Directions for this task — Below is some data. Retype exactly the lines starting at the one with "Where should I click to: Decrease" and ending at the one with "Image resolution: width=607".

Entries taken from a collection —
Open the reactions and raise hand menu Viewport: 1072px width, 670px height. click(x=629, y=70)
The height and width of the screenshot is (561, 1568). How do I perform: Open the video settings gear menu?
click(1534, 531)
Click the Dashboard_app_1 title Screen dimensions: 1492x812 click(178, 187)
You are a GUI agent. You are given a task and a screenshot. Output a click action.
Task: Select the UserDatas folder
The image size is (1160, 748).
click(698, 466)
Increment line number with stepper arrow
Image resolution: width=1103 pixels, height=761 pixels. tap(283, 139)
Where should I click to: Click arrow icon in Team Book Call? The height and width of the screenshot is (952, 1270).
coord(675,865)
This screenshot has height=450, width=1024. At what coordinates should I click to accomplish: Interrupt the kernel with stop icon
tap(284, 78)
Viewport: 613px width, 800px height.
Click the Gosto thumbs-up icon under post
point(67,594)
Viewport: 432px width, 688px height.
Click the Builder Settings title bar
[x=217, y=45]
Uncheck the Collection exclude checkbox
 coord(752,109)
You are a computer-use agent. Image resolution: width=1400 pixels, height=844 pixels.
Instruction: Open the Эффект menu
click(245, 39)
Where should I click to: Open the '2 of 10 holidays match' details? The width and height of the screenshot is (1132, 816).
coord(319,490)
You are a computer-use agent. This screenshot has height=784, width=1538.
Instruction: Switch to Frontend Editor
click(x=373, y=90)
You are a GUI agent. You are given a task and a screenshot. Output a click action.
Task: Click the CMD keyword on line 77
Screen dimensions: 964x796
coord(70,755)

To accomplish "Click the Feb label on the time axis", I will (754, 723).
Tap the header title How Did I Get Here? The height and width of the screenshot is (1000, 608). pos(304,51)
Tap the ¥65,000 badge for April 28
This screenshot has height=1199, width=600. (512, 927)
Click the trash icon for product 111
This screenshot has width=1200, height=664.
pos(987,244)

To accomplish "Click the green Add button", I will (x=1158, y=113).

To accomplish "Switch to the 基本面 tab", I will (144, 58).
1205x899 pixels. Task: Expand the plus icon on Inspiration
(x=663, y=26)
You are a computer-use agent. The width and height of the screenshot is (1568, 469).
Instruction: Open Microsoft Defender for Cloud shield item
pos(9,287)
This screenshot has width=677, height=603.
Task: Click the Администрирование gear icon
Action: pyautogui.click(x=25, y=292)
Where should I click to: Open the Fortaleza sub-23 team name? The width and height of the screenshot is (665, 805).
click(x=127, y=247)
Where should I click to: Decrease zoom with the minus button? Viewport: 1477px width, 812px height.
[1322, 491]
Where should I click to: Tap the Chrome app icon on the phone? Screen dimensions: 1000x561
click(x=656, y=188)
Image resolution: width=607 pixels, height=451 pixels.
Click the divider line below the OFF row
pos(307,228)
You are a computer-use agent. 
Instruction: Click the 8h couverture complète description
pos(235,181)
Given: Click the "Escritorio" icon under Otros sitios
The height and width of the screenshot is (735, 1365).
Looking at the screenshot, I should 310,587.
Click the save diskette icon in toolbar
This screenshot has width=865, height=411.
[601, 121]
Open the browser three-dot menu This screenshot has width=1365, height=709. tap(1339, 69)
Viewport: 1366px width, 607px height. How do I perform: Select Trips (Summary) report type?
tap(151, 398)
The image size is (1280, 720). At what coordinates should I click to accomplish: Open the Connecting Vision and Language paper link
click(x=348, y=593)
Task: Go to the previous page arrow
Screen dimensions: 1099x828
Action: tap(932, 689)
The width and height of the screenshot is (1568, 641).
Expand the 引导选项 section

The answer —
Where should I click to: Decrease zoom with the minus button? Viewport: 1477px width, 812px height.
[1322, 491]
Where should I click to: Tap the Chrome app icon on the phone? Screen dimensions: 1000x561
click(x=656, y=188)
Image resolution: width=607 pixels, height=451 pixels.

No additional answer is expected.